AIM OF THE EXERCISE ▸
The reply should hold only the lines from the one with "The image size is (774, 626)." to the one with "Instruction: Disable the Web Clipper Service", both ends kept, exactly as they appear below, without any pictures.
::::::
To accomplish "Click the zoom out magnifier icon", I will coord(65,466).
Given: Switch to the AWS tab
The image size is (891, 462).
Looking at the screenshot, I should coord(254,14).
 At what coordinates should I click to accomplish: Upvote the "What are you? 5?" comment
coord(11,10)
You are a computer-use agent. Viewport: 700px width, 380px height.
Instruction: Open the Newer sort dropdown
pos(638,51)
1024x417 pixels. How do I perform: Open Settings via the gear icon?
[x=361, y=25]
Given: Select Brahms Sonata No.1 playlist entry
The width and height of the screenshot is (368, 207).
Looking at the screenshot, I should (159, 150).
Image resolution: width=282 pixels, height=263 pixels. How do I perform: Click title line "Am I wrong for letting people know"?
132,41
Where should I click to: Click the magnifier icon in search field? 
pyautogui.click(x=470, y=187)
::::::
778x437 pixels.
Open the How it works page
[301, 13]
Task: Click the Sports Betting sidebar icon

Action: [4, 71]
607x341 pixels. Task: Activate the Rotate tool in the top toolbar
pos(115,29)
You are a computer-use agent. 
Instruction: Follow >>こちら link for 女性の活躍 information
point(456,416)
::::::
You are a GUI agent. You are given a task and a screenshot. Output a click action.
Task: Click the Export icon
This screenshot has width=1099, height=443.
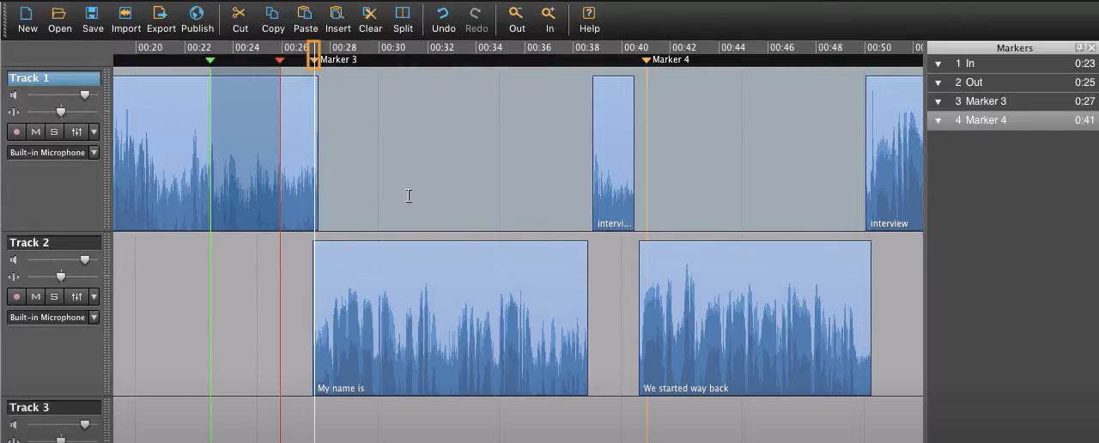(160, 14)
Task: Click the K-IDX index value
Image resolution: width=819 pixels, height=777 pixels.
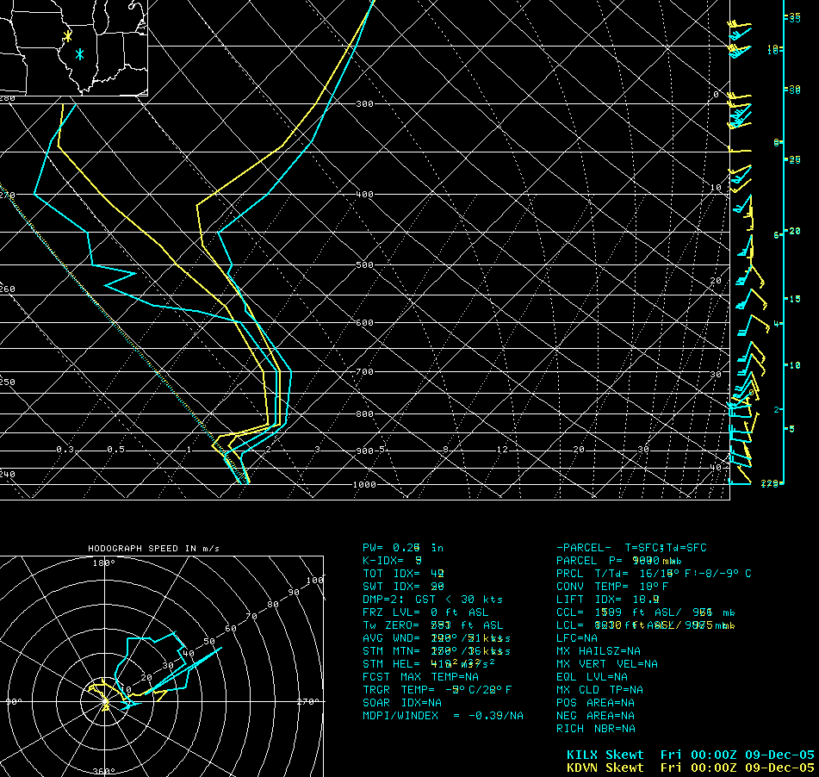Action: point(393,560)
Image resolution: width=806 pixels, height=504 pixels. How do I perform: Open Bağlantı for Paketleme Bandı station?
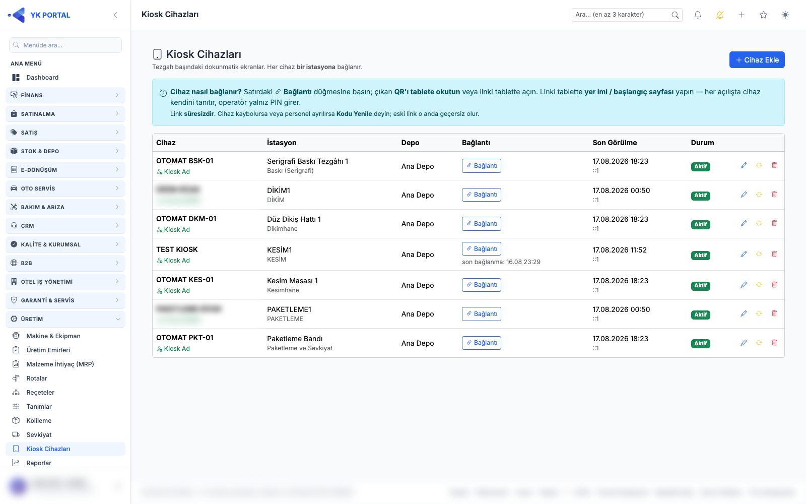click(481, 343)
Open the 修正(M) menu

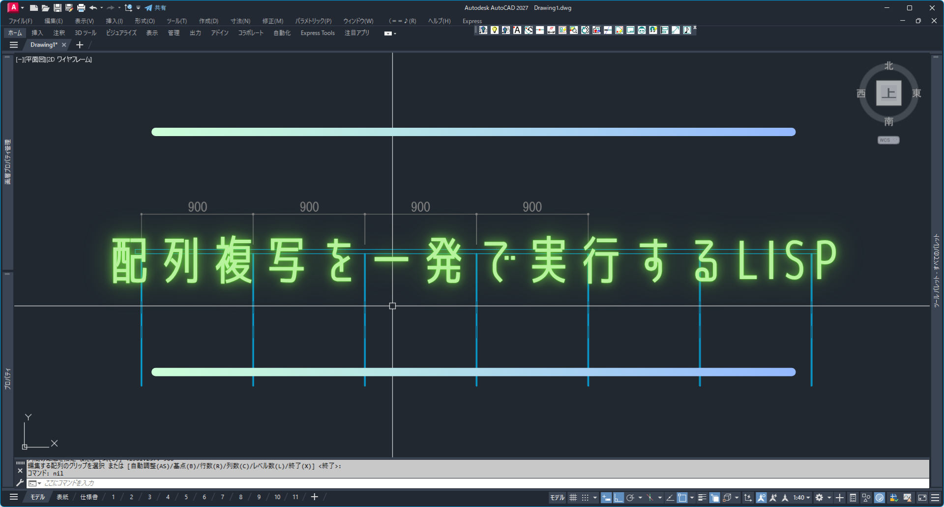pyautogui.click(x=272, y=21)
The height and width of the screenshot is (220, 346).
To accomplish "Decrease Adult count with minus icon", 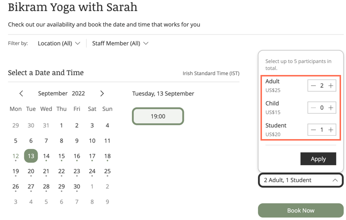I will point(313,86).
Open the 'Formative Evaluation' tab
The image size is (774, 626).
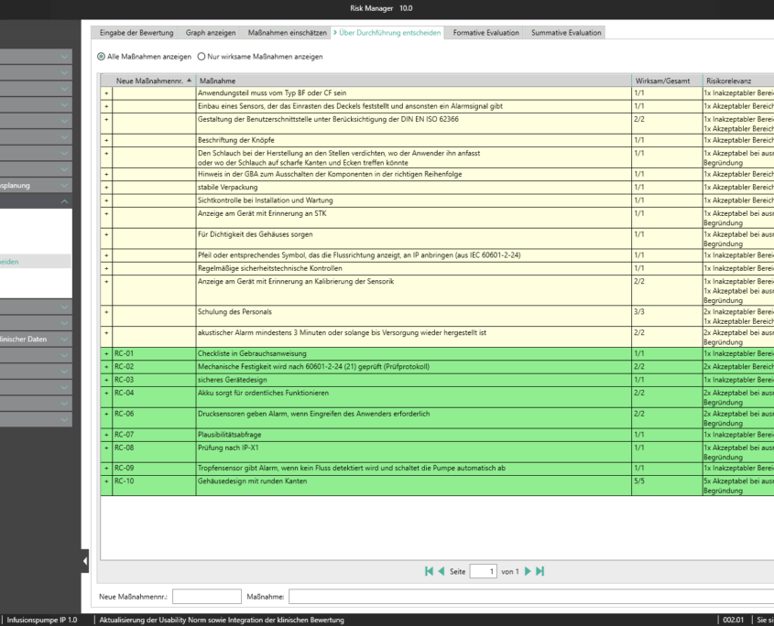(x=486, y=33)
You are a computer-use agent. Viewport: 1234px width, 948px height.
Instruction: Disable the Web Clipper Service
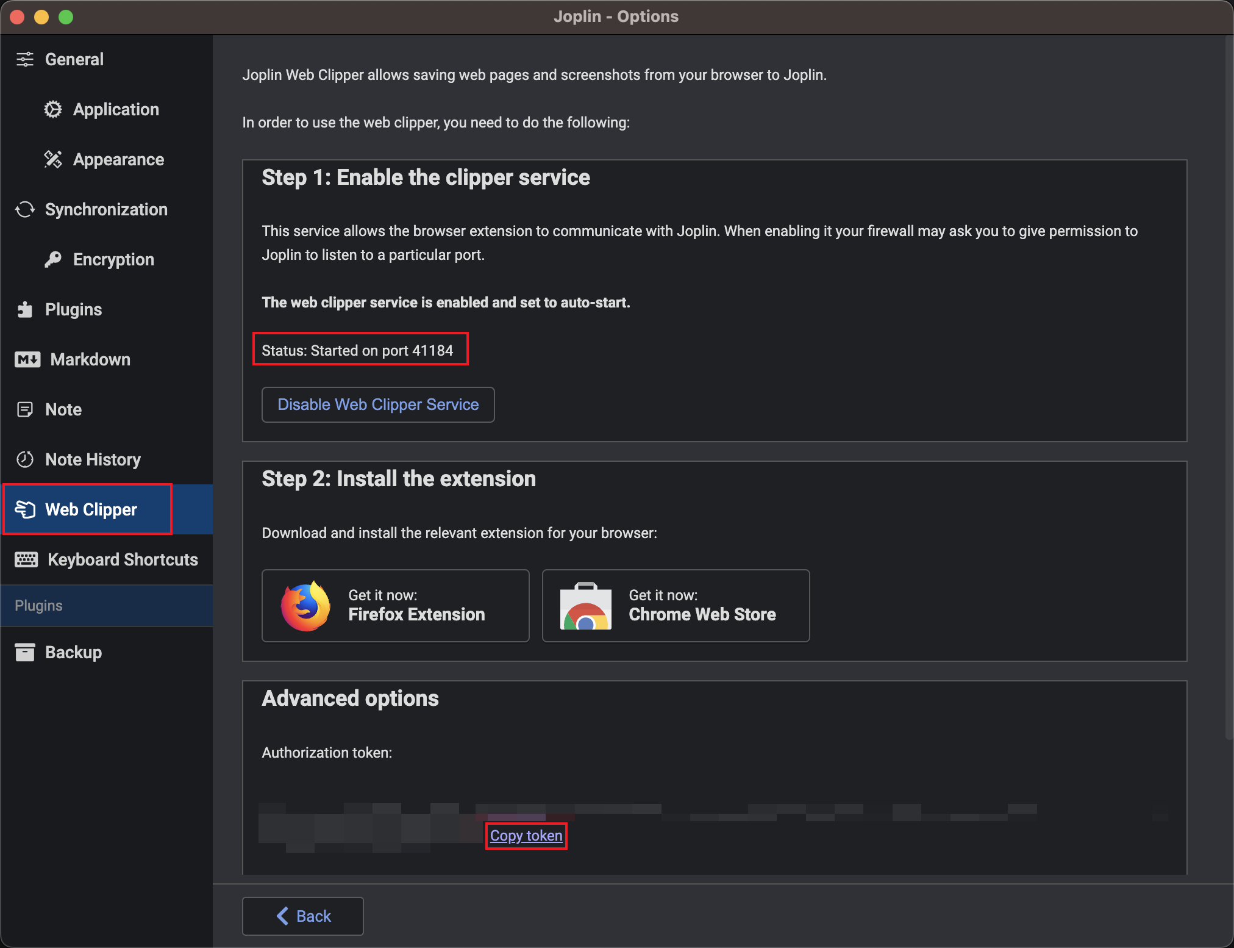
::::::
FINISHED TASK ▸
The image size is (774, 626).
(x=486, y=33)
You are a computer-use agent. Viewport: 1234px width, 948px height.
Instruction: Disable the Web Clipper Service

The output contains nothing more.